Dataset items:
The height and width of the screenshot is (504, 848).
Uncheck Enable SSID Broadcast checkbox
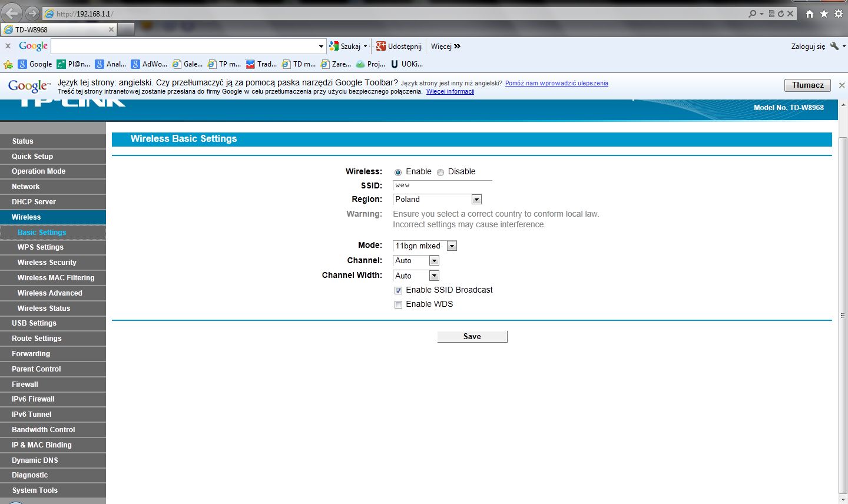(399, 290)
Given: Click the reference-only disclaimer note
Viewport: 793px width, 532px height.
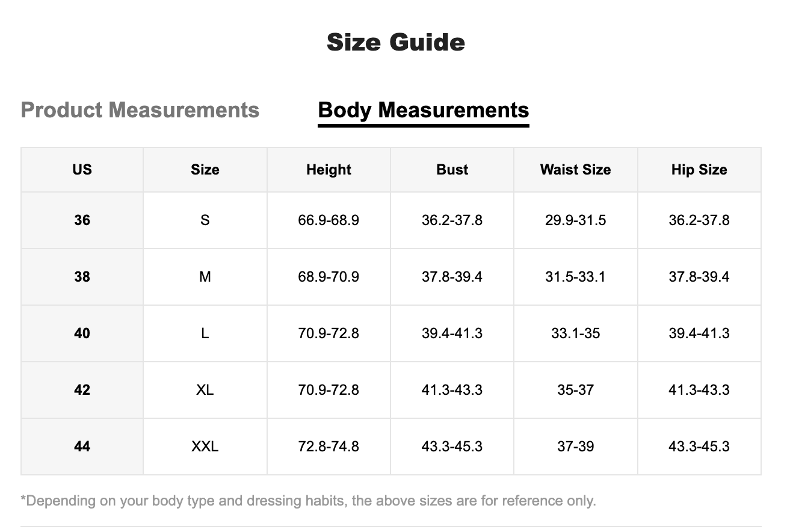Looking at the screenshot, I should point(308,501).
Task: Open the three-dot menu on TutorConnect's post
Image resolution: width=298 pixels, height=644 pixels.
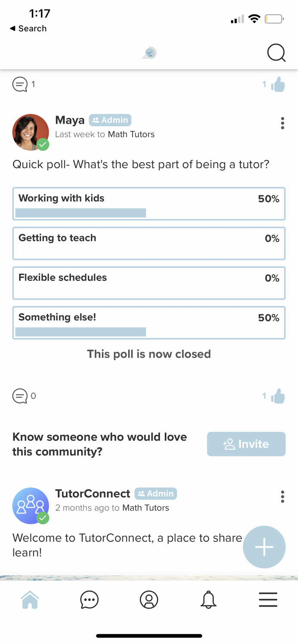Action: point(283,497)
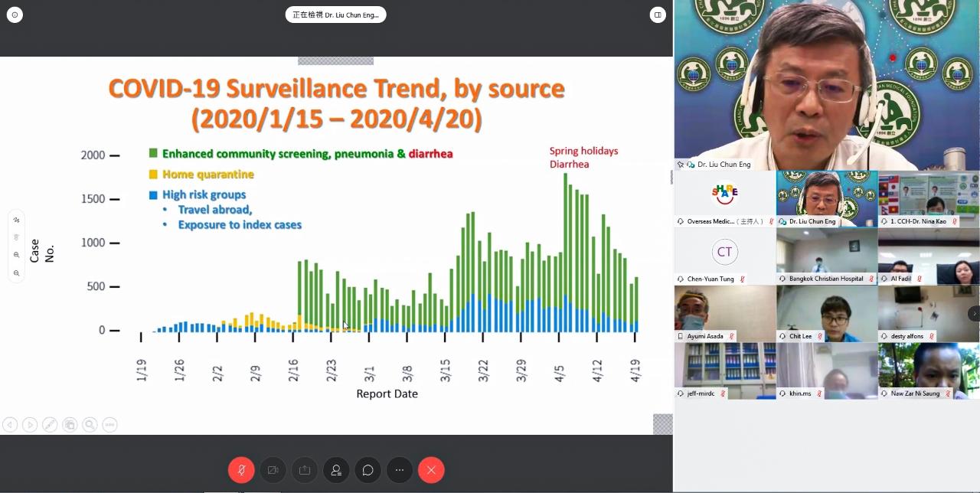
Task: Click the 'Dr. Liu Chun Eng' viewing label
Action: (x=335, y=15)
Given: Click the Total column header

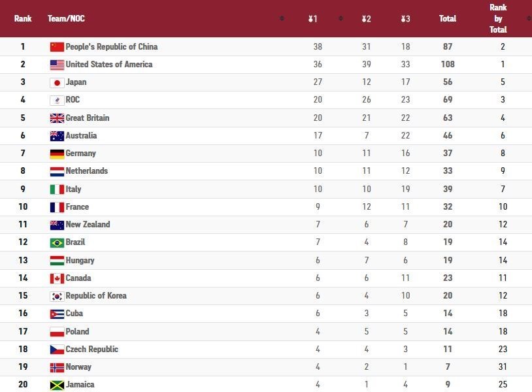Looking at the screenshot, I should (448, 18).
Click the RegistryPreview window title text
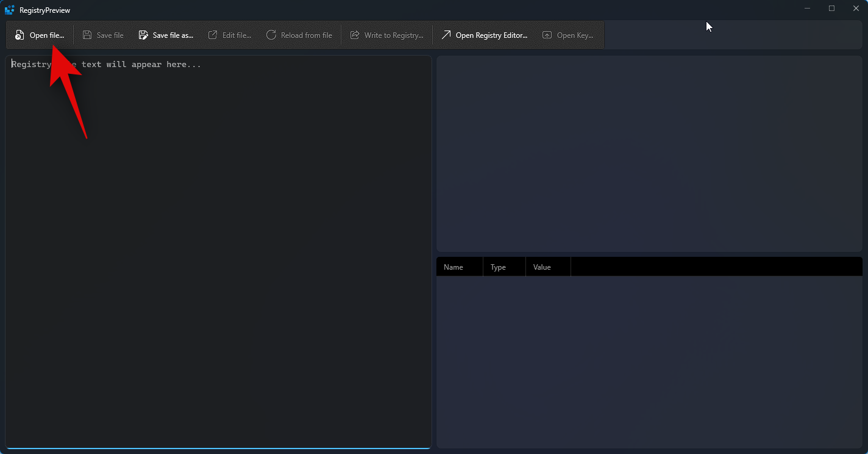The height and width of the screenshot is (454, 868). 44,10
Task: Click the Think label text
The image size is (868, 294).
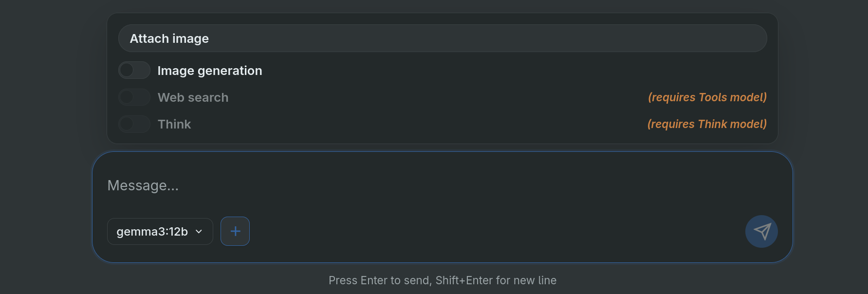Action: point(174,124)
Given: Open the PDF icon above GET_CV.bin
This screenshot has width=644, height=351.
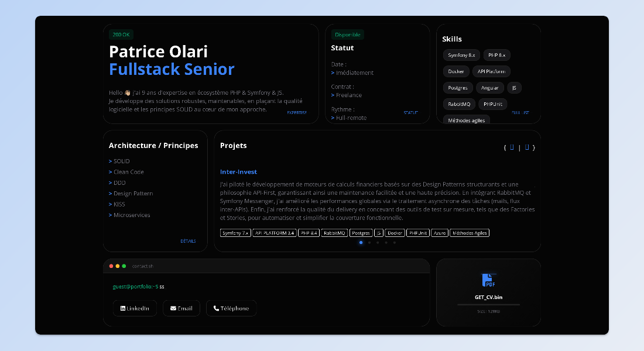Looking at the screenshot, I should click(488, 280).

* * *

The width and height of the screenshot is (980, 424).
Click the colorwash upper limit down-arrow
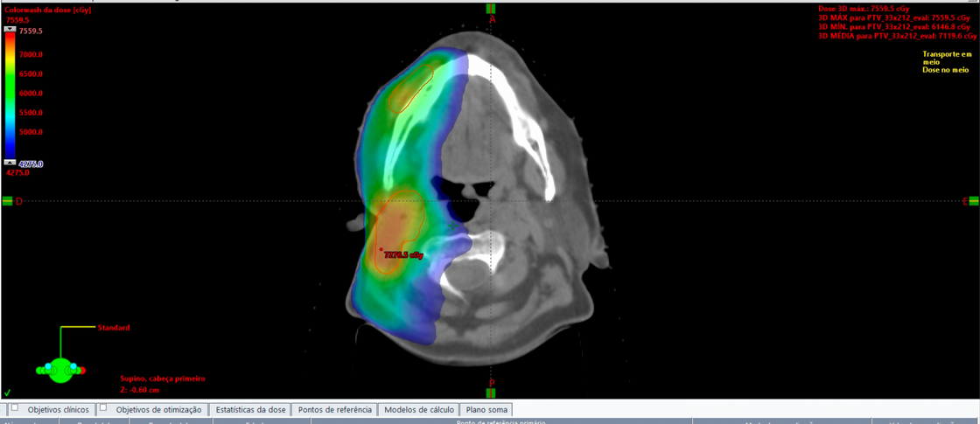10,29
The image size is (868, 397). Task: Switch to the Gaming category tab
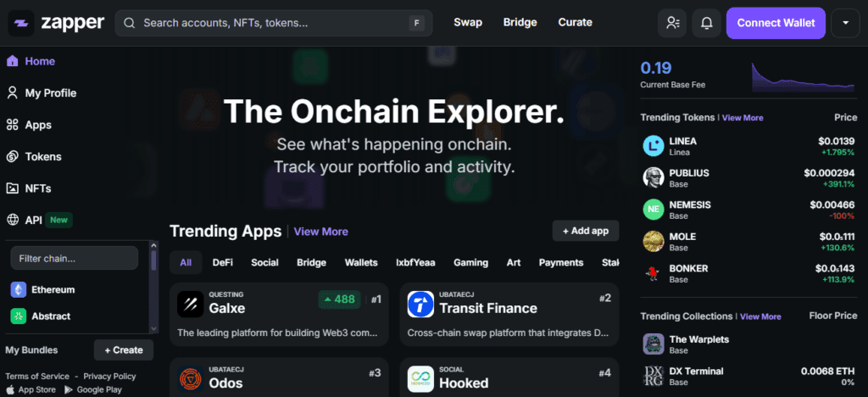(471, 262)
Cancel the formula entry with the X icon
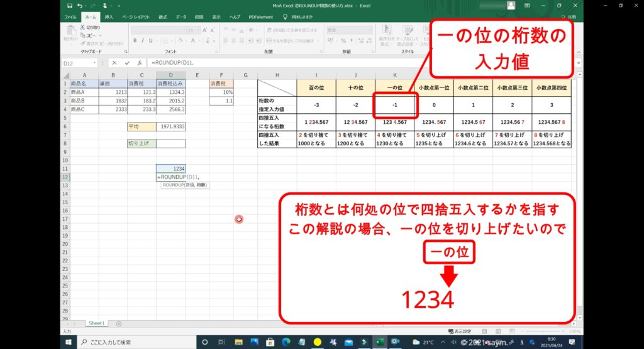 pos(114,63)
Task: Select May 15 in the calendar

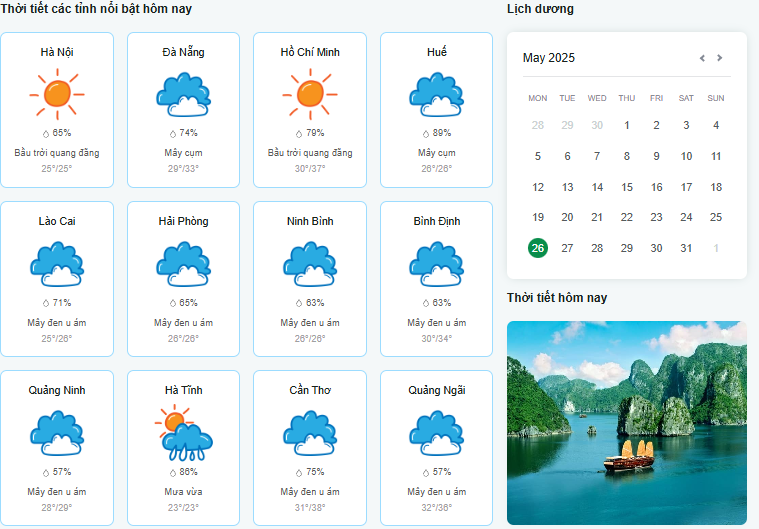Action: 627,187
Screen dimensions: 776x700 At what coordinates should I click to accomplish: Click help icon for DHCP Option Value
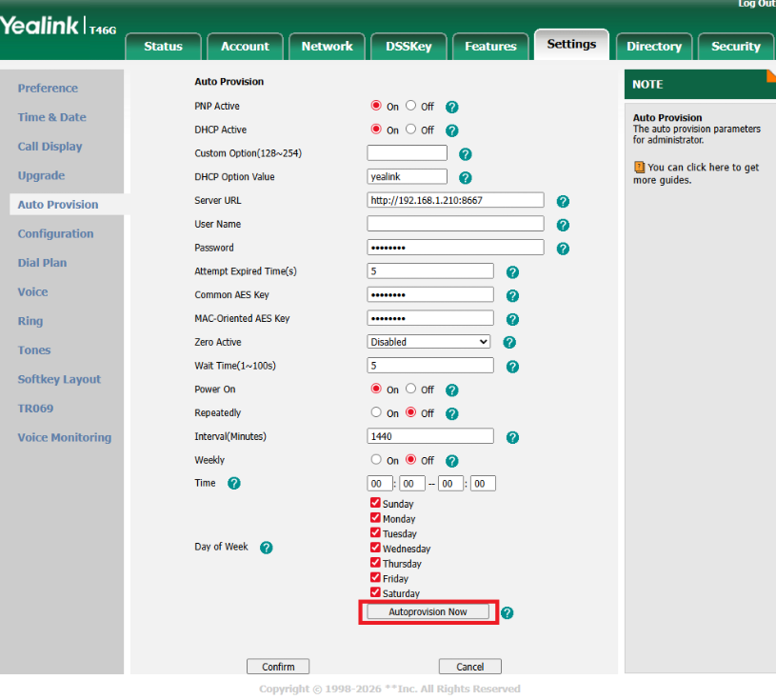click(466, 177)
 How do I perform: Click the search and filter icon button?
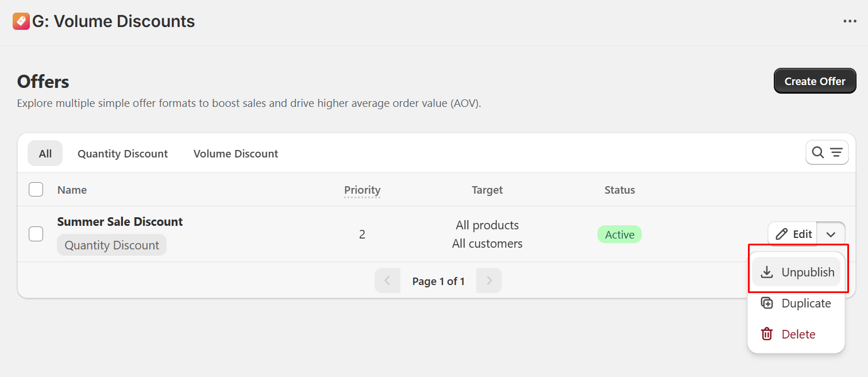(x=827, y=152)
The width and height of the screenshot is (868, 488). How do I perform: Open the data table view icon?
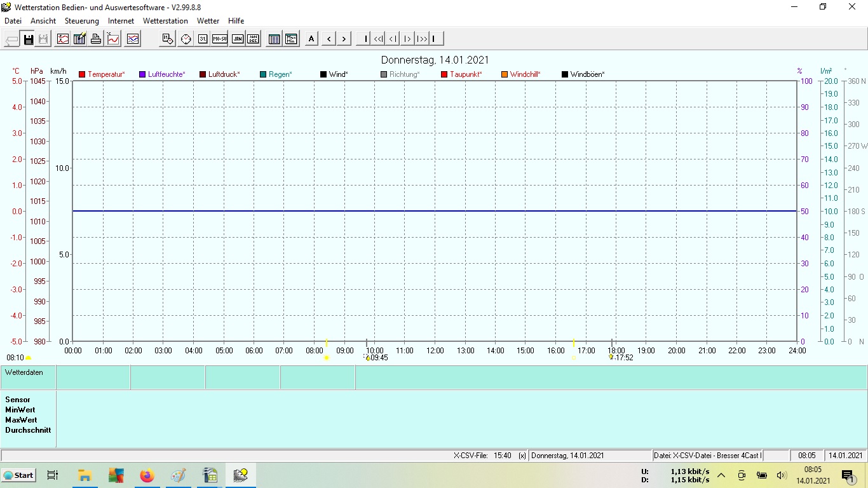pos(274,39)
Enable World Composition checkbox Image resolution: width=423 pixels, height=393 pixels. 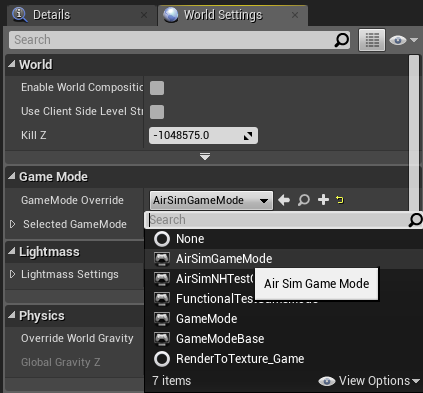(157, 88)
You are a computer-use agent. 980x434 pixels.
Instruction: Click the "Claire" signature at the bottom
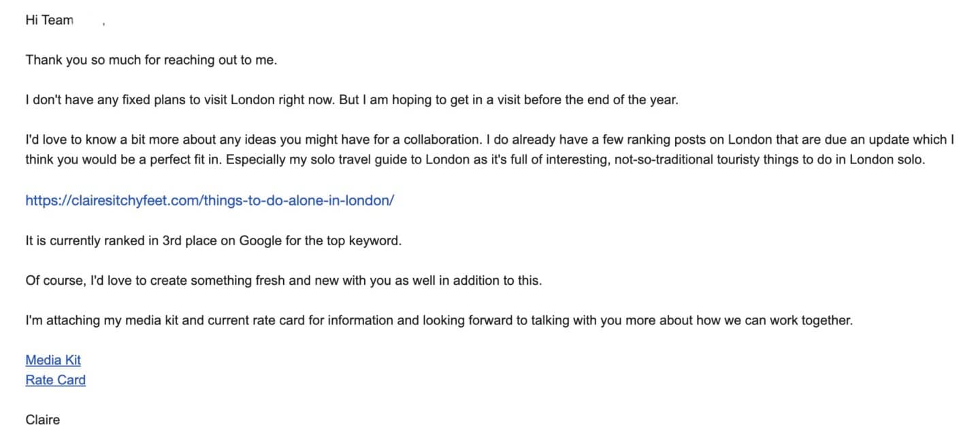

* * *

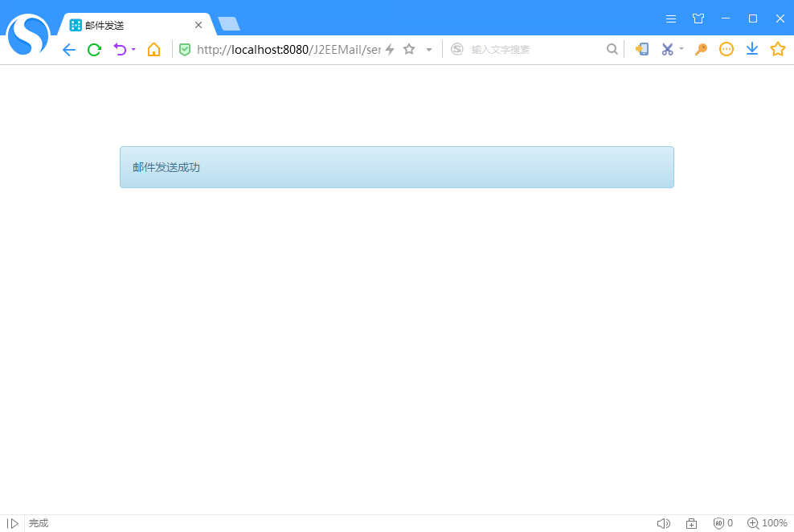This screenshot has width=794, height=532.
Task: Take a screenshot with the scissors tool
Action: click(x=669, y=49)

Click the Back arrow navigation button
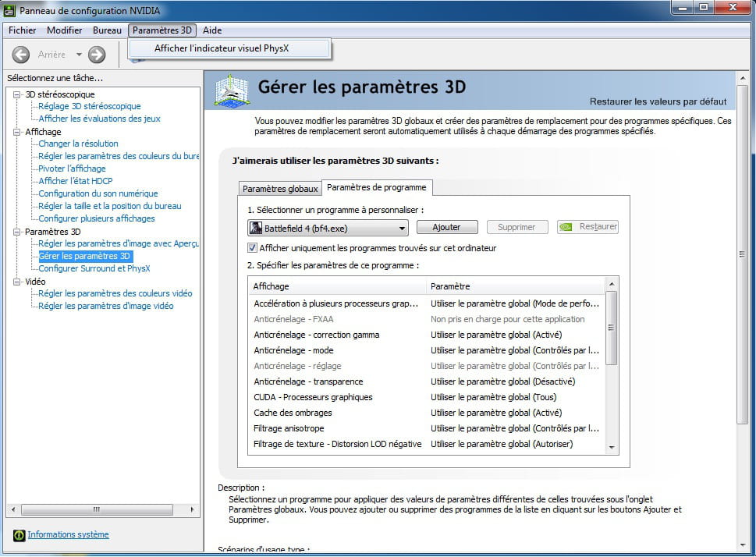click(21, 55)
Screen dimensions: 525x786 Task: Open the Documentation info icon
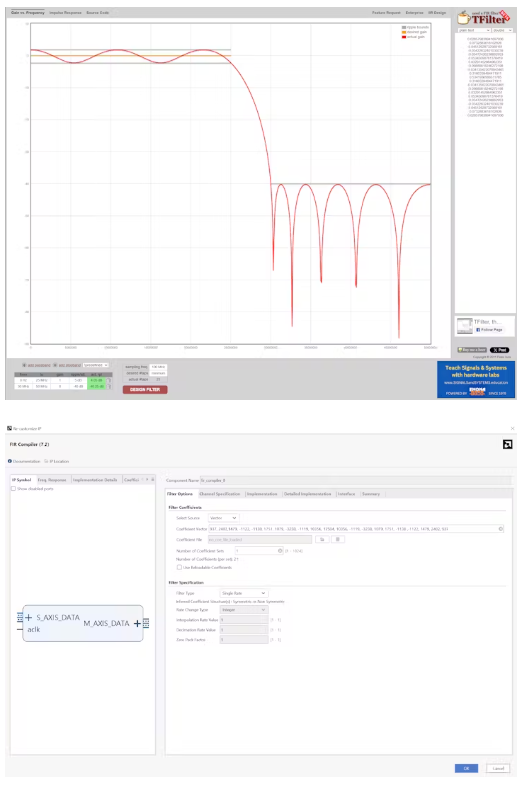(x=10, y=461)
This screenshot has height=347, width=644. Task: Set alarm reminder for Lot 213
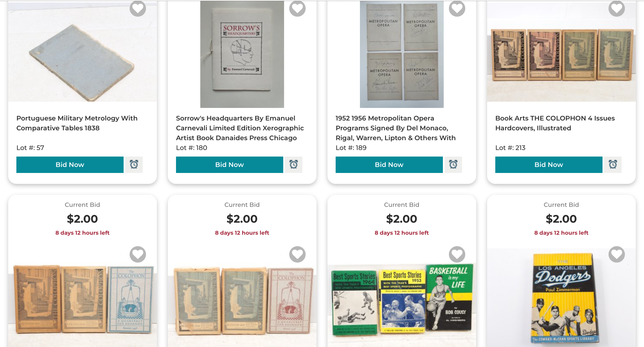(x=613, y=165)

Prompt: Looking at the records above, return exactly the lines from the line with "You are a computer-use agent. 980x434 pixels." to the line with "Instruction: Click the", both ends included.

Solution for this exercise:
You are a computer-use agent. 980x434 pixels.
Instruction: Click the "Claire" signature at the bottom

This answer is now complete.